After a short period when the site lay vacant, a new fort was constructed of
similar size but with a different layout. The garrison in this period was the
first cohort of Tungrians. The site of the west wing of the Period III
praetorium was occupied by a barrack block of which the verandah was later
enclosed by a solid wall. The period III south gate was blocked and a new
south gate was provided although its site has not been determined. This fort
was in use until after AD 112. The remains of this period were severely
disturbed by subsequent construction of the Period V fort and the stone forts
but significant buried remains will survive below the turf cover.

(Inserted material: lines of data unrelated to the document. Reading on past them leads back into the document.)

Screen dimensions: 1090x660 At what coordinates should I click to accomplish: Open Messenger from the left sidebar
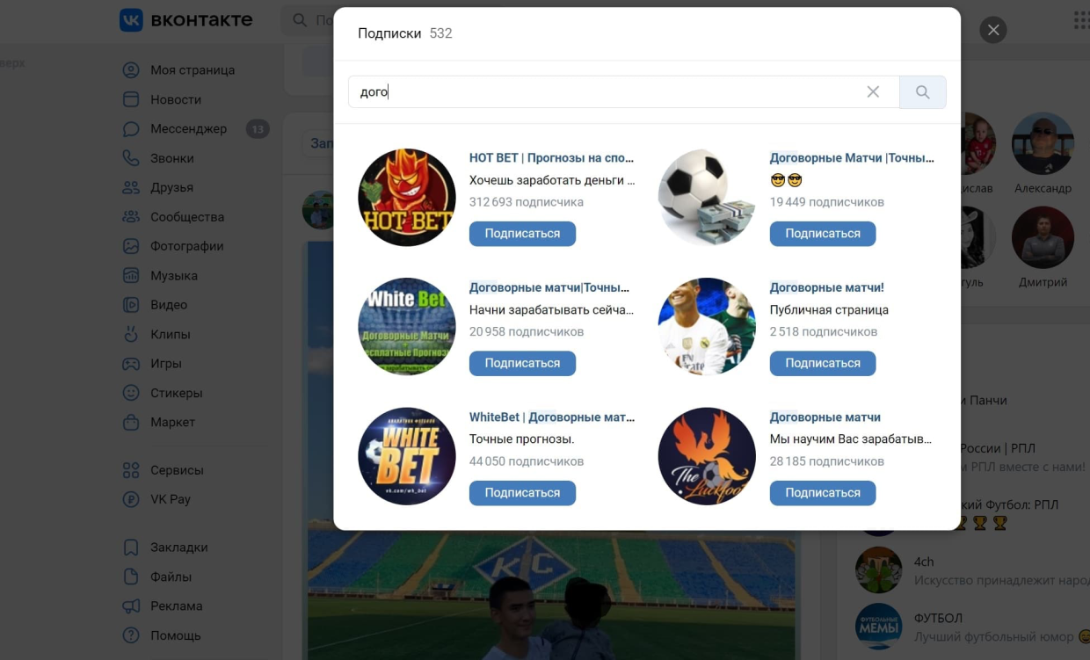(x=188, y=129)
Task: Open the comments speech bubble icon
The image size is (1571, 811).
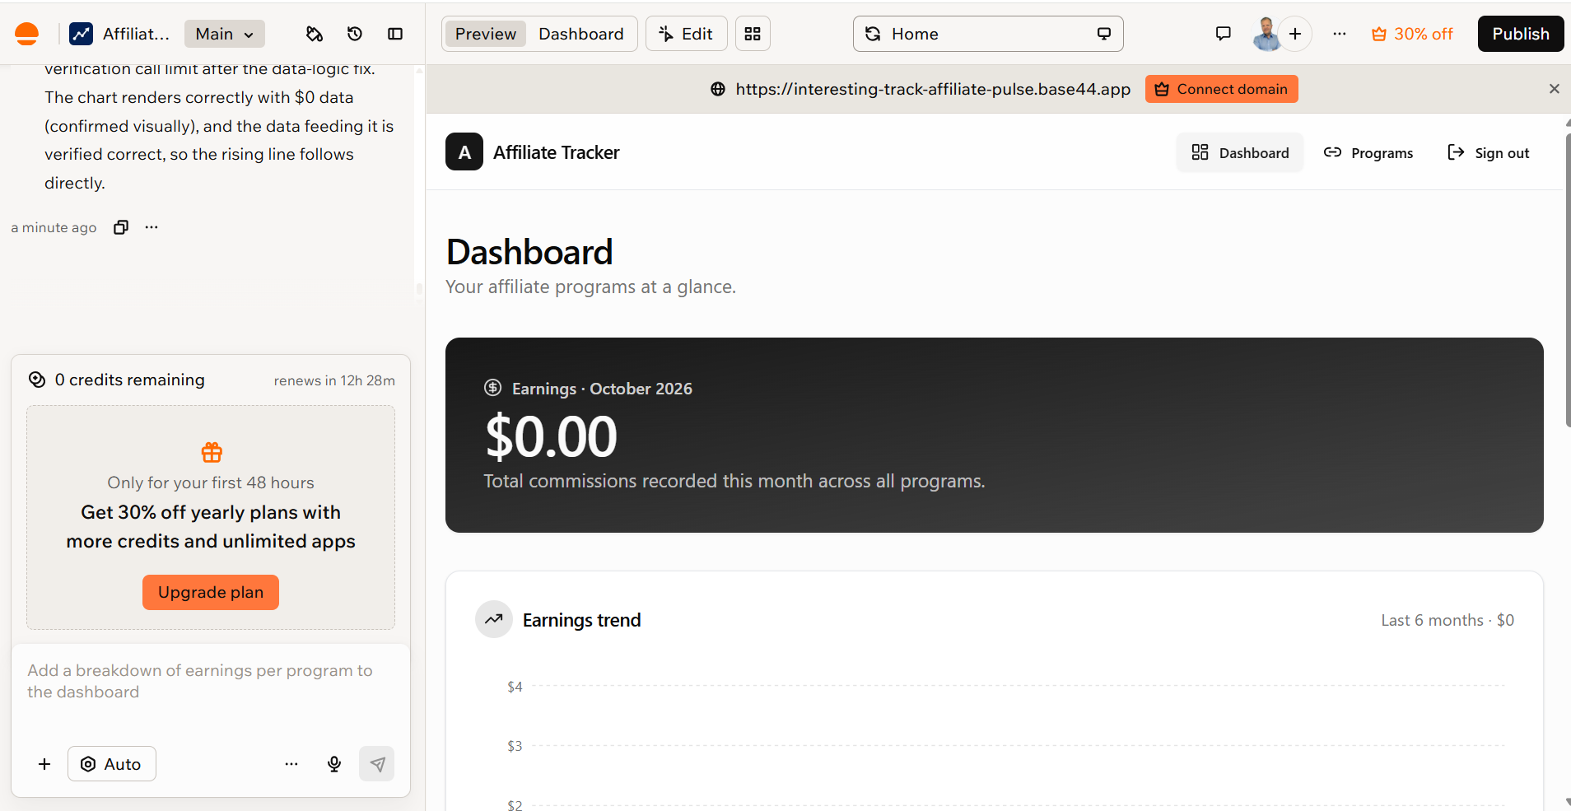Action: tap(1224, 34)
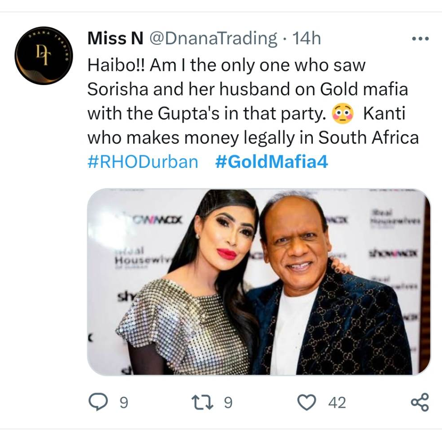Open the tweet options three-dot menu

coord(419,38)
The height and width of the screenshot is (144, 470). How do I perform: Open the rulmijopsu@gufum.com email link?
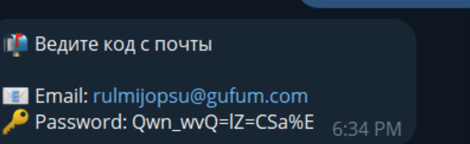click(200, 97)
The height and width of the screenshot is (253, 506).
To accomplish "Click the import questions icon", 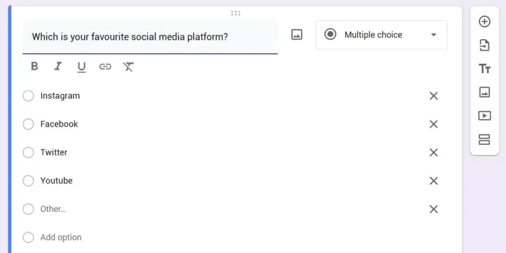I will pyautogui.click(x=484, y=46).
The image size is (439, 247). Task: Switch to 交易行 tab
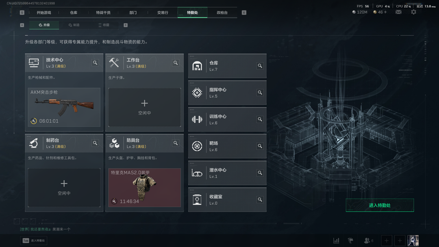pyautogui.click(x=163, y=13)
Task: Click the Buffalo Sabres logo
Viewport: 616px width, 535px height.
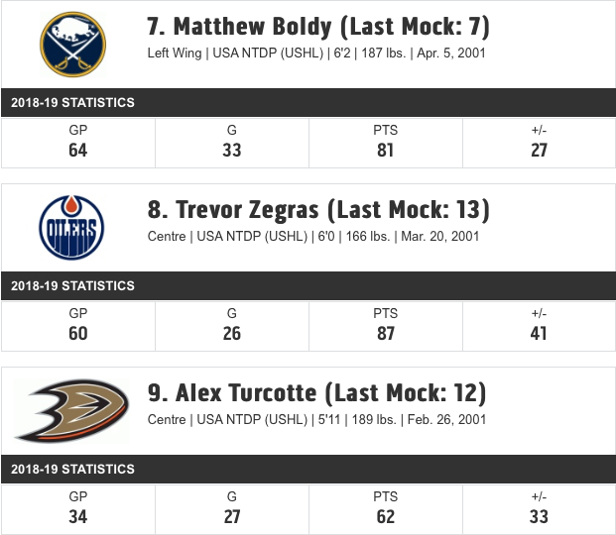Action: (72, 45)
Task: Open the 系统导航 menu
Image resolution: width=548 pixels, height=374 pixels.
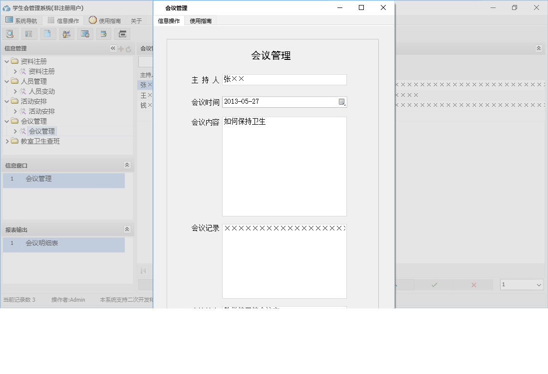Action: pos(25,20)
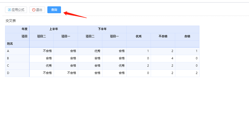
Task: Click the red power icon beside 退出
Action: pyautogui.click(x=33, y=10)
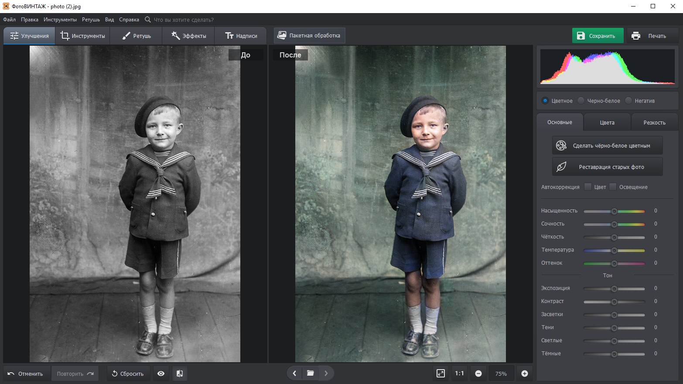Choose the Негатив radio option

pyautogui.click(x=628, y=101)
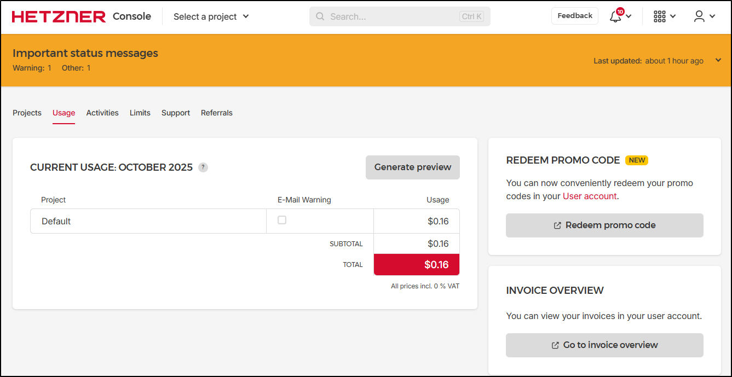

The final timber fort was approximately 2.8ha in size but the plan of the
buildings examined in excavations showed that its orientation was the same as
the stone forts which succeeded it. It was constructed some time after AD 112
but the length of its occupation has not been closely defined and its period
of use falls within the period AD 112 to AD 150 and certainly coincides with
at least part of the reign of the Emperor Hadrian. The building excavated on
the site of the Period IV barrack was constructed with substantial timbers,
suggesting an upper storey, and it was equipped with flagged floors and its
function was probably a workshop known as a fabrica. To the north of this
building was a very substantial courtyard building constructed with oak beams,
floors of concrete known as opus signinum and plastered walls. The excavator
considered it to be superior in style and construction to the praetoria of the
Period II and III commanders and it may have been constructed to house the
Emperor Hadrian's retinue on his visit to the frontier in AD 122.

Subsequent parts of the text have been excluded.